2. Optical fiber sensor detection type: a reflection type optical fiber sensor is installed on each side of the device, and light emitted from the glass substrate is received in the transmission process of the glass substrate, so that whether defects exist on two straight lines in the glass substrate or not is detected.
The glass substrate breakage detection technology has the following problems:
1. when the cleanliness of the glass substrate is low, the image analysis type glass substrate damage detection technology is easy to generate false detection;
2. the detection mode of the optical fiber sensor detection type glass substrate breakage detection technology is line detection, the detection range is limited, and the glass substrate cannot be comprehensively detected.

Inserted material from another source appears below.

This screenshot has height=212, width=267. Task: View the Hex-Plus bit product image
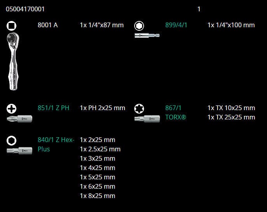pos(19,150)
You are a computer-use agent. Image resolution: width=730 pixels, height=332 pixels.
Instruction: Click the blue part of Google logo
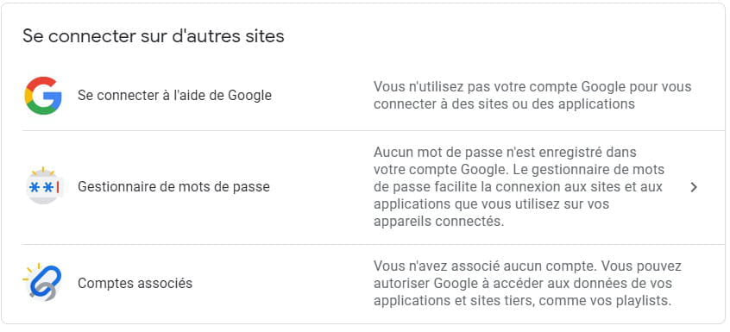[53, 100]
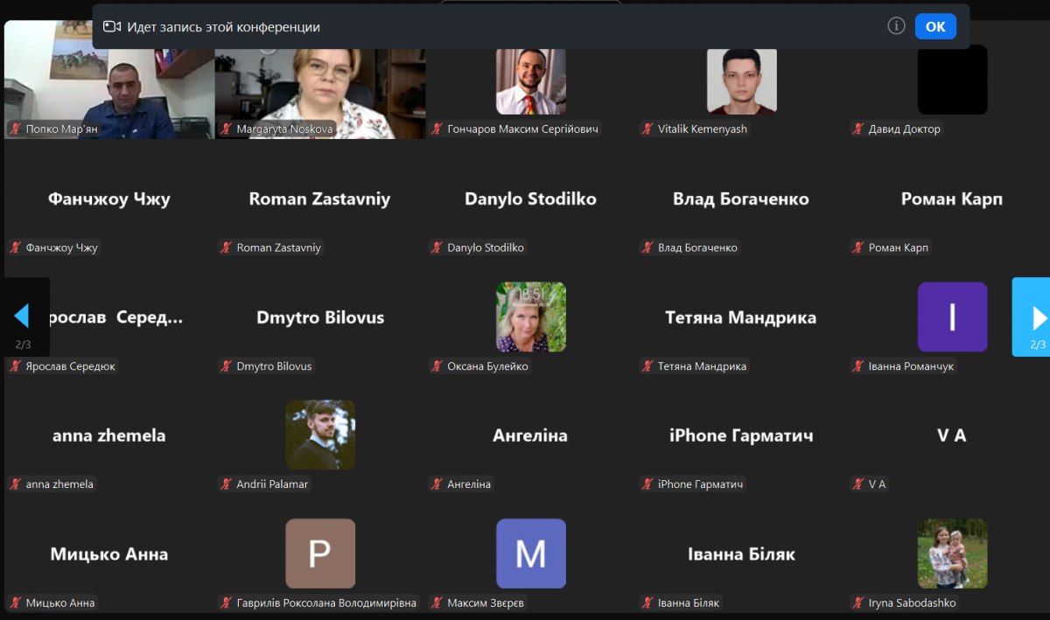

SUMMERY OF THE UTILITY MODEL
In view of this, the main objective of the present invention is to provide a glass substrate detection apparatus to realize full-scale detection of a glass substrate.
In order to achieve the above purpose, the technical scheme of the utility model is realized like this:
a glass substrate detection device comprises an optical judgment device and an optical sensor with a linear light source; wherein,
the optical sensor is arranged at a position capable of irradiating the glass substrate and is used for receiving light rays which are emitted into the optical sensor under the action of the glass substrate after the light rays are emitted;
the optical judgment device is used for completing the defect detection of the glass substrate according to the light received by the optical sensor.
The light-emitting area of the light sensor is the same as the length or the width of the glass substrate, or between the length and the width of the glass substrate, or smaller than the width of the glass substrate.
When the light-emitting area of the optical sensor is the same as the width of the glass substrate, the optical sensor is arranged in the direction parallel to the short edge of the glass substrate; by moving the glass substrate and/or the optical sensor in the length direction of the glass substrate, light emitted from the linear light source of the optical sensor is irradiated to the entire glass substrate.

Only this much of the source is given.